Given the insolvency regime’s focus on creditor interests and that distributions to members in that context are limited, judicial analysis of shareholders' interests in insolvency processes are rare. However, the Court of Appeal decision in Fakhry v Pagden & Anor [2020] EWCA Civ 1207 (Re Core VCT) has shed light not only on the correct way to restore a company (formerly in liquidation), but also the interaction between corporate governance, majority shareholder principles and insolvency processes where shareholders have economic and statutory interests.  While many commentators rightly fix the decision to the process of members’ voluntary liquidations, there may be scope for considering certain principles more widely in any insolvency process in which shareholder interests become engaged.

The facts of Core VCT are complex, but essentially concern the conduct of a members’ voluntary liquidation to its conclusion, after which the company was dissolved with the approval of the majority of its shareholders. On the application of a dissentient minority of shareholders (desiring an investigation into the conduct of former management and the former liquidators), it was restored and new liquidators were appointed.  Incorrectly, the restoration application was made without notice to the former liquidators, a deliberate omission made on the basis they were the subject matter of the proposed investigation.  At first instance, the judge was persuaded by probity of such conduct when there was evidence before the Court to justify such an investigation - despite this creating an injustice and a denial of rights to the former liquidators in not allowing them the opportunity to appear and make representations.

In the face of a seemingly irregular decision of the Court, the former liquidators and their legal advisers must take credit for persevering with a successful appeal. 

Court of Appeal decision

In upholding the former liquidators’ appeal, the Court of Appeal gave significant weight:

  • to the views of majority shareholders;
  • the deliberate decision not to serve the application on the former liquidators; and
  • the minority shareholders’ representations to the Court that the Registrar of Companies had consented to the application (when any such consent had been premised on evidence of service on the former liquidators). 

It was the Court of Appeal's view, outlined in Lord Justice David Richards’ leading judgment, that it was essential to "have considered whether and, if so, how the members should be consulted", and as to the new liquidators’ investigations it was  "manifest that the members as a whole should be consulted before embarking on such a course, apparently for their benefit". 

Considerations of wider application

The really interesting and wider reaching conundrum for the Court and insolvency officeholders is found at paragraph 95 of the judgment, in which the Court of Appeal juxtaposes wider member interests with the "position of those members who would be the subject of the proposed investigations and other members so closely associated with them that they would be likely to be influenced by regard for the personal interests of those subjects".

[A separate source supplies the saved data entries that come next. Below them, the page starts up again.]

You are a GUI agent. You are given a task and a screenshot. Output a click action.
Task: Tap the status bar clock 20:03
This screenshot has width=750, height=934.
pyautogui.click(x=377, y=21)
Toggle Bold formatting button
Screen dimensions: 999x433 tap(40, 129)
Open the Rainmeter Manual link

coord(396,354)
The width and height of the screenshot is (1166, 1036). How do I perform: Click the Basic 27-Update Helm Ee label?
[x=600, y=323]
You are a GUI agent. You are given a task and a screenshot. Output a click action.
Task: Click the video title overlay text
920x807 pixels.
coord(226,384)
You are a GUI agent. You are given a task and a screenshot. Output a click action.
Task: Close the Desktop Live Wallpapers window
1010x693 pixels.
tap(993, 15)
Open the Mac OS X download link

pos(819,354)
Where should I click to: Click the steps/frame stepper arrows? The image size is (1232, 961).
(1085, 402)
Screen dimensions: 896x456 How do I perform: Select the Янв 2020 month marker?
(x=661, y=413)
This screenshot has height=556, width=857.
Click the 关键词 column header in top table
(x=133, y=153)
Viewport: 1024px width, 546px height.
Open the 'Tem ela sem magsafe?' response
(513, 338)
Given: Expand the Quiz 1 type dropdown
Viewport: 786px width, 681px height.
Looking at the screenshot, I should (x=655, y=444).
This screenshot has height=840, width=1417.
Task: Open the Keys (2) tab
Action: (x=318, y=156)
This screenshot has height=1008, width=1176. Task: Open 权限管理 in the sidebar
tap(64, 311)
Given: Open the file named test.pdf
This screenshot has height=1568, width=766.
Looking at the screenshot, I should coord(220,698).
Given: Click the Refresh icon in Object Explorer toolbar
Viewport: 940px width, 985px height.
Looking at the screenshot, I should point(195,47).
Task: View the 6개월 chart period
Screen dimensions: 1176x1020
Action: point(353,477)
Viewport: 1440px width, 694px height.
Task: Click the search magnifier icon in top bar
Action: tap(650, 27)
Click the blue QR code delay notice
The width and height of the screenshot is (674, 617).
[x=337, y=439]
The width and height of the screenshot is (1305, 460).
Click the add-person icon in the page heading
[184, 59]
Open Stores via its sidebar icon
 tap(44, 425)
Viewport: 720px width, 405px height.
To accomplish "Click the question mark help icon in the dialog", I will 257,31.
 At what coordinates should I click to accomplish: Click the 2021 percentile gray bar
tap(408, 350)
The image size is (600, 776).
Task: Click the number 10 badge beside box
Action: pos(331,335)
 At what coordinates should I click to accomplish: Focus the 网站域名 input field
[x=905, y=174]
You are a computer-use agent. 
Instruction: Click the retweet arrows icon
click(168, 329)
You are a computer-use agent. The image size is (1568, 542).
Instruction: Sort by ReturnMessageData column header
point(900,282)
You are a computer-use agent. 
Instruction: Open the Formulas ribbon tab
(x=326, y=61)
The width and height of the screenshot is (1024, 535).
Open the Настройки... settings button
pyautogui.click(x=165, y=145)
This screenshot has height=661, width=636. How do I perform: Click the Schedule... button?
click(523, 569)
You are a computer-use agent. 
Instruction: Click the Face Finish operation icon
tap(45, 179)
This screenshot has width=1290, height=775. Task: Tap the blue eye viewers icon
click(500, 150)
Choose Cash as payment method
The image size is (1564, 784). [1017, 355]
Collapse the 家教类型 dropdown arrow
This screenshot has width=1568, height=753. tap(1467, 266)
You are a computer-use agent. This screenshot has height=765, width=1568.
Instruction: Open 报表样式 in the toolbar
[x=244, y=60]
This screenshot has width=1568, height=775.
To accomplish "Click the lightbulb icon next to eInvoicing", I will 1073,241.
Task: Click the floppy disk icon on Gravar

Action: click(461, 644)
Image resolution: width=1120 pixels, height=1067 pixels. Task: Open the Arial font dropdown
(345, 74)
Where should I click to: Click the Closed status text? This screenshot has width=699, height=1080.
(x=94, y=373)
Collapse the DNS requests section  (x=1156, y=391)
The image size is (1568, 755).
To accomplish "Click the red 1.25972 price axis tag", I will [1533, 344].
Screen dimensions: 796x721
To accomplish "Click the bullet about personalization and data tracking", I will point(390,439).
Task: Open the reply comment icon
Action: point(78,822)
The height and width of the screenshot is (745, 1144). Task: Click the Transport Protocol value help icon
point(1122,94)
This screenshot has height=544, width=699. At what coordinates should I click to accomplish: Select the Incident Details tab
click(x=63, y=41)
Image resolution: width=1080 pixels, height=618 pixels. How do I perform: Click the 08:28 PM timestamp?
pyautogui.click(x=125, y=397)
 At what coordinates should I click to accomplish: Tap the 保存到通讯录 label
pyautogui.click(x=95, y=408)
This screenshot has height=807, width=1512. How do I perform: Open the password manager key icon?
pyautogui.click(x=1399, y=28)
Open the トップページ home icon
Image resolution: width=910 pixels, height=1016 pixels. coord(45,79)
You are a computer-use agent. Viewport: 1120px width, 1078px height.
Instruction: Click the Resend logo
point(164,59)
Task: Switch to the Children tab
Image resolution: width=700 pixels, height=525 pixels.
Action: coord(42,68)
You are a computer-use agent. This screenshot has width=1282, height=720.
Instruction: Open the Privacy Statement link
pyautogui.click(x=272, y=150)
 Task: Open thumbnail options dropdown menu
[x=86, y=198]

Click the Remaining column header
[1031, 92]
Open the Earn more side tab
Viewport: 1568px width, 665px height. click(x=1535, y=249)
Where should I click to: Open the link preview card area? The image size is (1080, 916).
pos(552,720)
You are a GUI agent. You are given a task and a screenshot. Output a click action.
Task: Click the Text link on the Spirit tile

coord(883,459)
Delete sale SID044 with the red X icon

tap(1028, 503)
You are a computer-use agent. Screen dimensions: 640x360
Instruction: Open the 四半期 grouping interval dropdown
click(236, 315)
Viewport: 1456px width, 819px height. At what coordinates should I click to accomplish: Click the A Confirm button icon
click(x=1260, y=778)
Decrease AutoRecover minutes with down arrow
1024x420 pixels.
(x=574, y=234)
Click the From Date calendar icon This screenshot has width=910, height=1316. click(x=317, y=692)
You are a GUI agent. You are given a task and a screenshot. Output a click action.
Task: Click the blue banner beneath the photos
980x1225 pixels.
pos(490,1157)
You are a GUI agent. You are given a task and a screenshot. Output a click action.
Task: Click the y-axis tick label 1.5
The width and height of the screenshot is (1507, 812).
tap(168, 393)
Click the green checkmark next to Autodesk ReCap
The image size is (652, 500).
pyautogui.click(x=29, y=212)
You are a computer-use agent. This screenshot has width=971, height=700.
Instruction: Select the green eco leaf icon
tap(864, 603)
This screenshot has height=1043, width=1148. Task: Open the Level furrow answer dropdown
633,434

So interested was the Court of Appeal in this question, it invited written submissions from the parties on 'the treatment of the votes of members with particular interests in the outcome of the meetings.' In addition, further directions were to be set down with the Chief Insolvency and Companies Court Judge addressing (i) circular(s) to be sent to members, which must fairly present the facts and issues; (ii) the length of notice of the meetings; (iii) the mechanics of giving notice, the date, time and venue of the meetings; and (iv) the person to chair each meeting.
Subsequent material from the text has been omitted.